* Canadian government mulls CNOOC takeover of Nexen
* Opinion on bid among governing Conservatives is split
Sept 27 Two former top aides to Canadian Prime
Minister Stephen Harper said on Thursday he should approve a
$15.1 billion bid by China's CNOOC Ltd to take over
Canadian oil producer Nexen Inc, saying the benefits
outweigh the risks.
Canada's governing Conservatives are split over the bid,
with some party members concerned about letting a Chinese
state-owned enterprise buy Canadian energy assets. Fans of the
deal say China can help provide the huge foreign investment
Canada needs to develop the oil-rich tar sands of Alberta, one
of the world's biggest crude deposits.
Former Conservative industry minister Jim Prentice, now a
vice president at Canadian Imperial Bank of Commerce, said he
thought the government would allow the bid to go ahead.

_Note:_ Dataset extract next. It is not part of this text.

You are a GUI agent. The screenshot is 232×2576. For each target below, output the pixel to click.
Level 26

"We need foreign capital to develop our resources,
especially the oil sands," he told BNN Television, noting that
Harper has made increasing trade with China a top priority.
"It would be a very bad time to turn around in the middle of
the road on that ... I think when you look at this transaction
and examine it, it makes sense for Canada, and that's why I
think the government will see the wisdom of that."

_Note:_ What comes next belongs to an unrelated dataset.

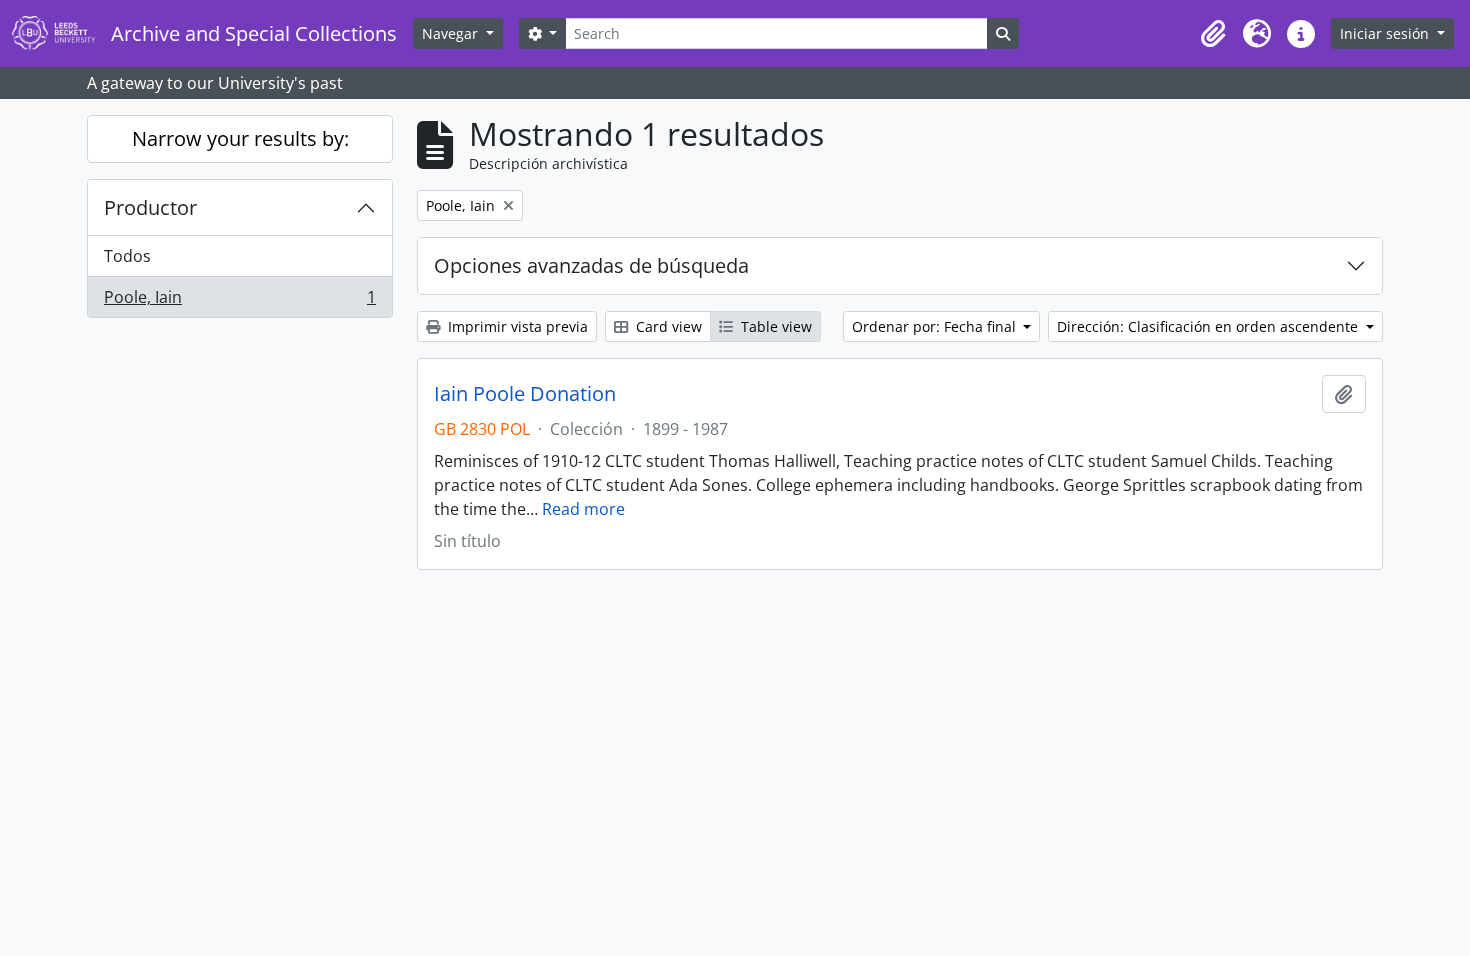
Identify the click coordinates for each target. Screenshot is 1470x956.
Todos (127, 256)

Current Industry Minister Christian Paradis is studying the
CNOOC bid to see if it is of net benefit to Canada. The initial
45-day deadline for a government decision expires on Oct 12, but
the government is likely to extend it for another 30 days.

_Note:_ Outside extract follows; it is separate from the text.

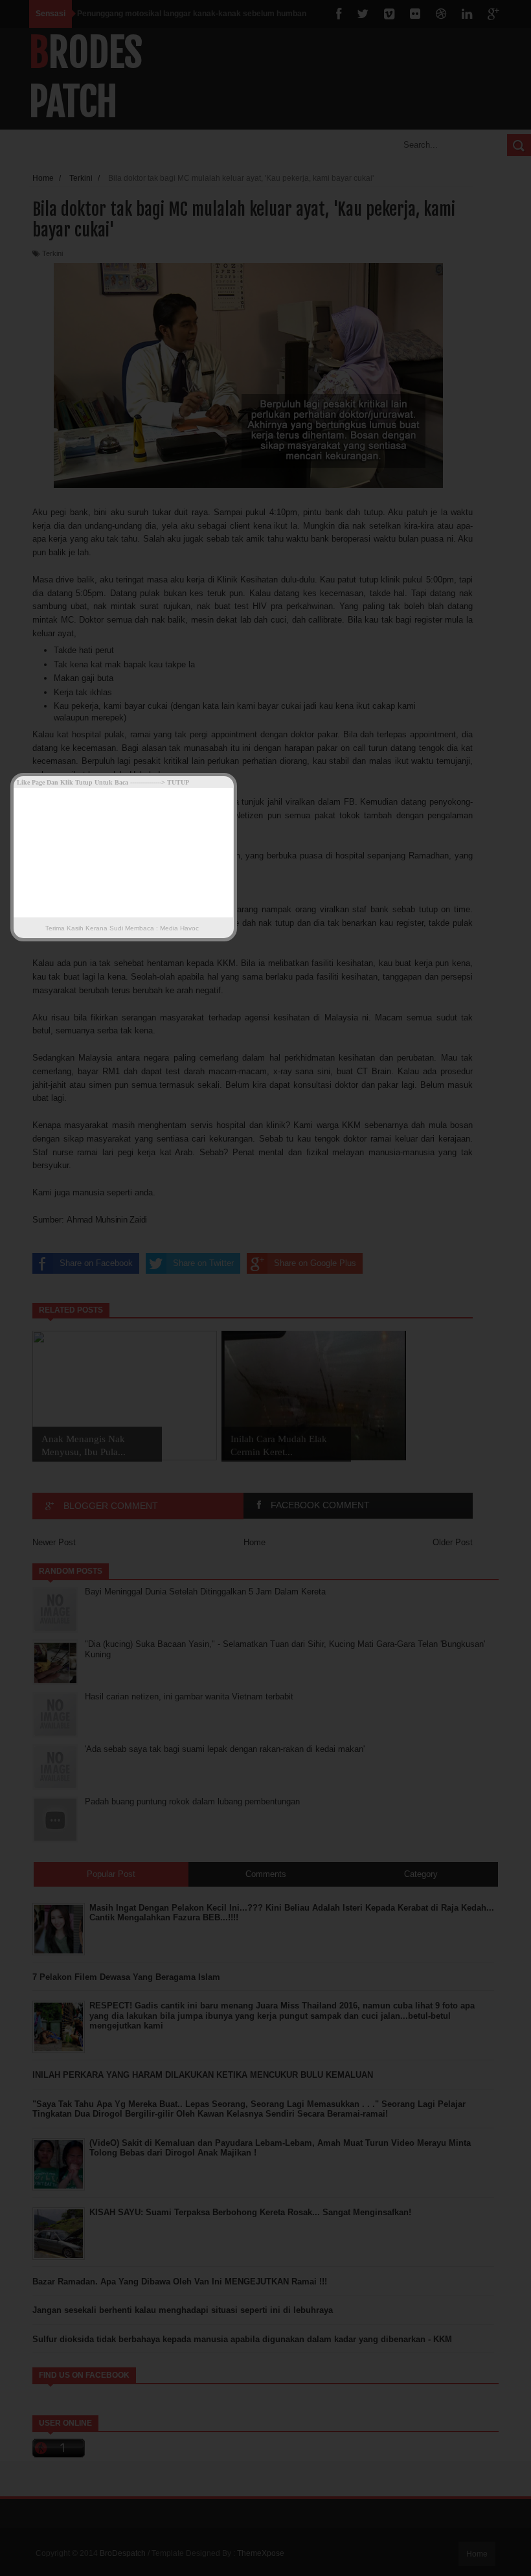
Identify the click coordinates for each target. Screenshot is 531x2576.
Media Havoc (178, 928)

The Conservative government shocked markets in 2010 by
rejecting Australian miner BHP Billiton Ltd's takeover bid for
Canadian fertilizer producer Potash Corp, making markets wary of
what stance the government will take on Nexen.
Tom Flanagan, Harper's former chief of staff, also urged the
government on Thursday to approve the CNOOC bid, a move he said
that would show Canada is still open for business.
"The critics have genuine concerns, which deserve to be
discussed, but I think it would damage Canada's interests for
the minister of industry to reject this acquisition," he wrote
in the Globe and Mail newspaper.
He also noted there had been no public opposition to the
deal from the influential Canadian oil and gas industry.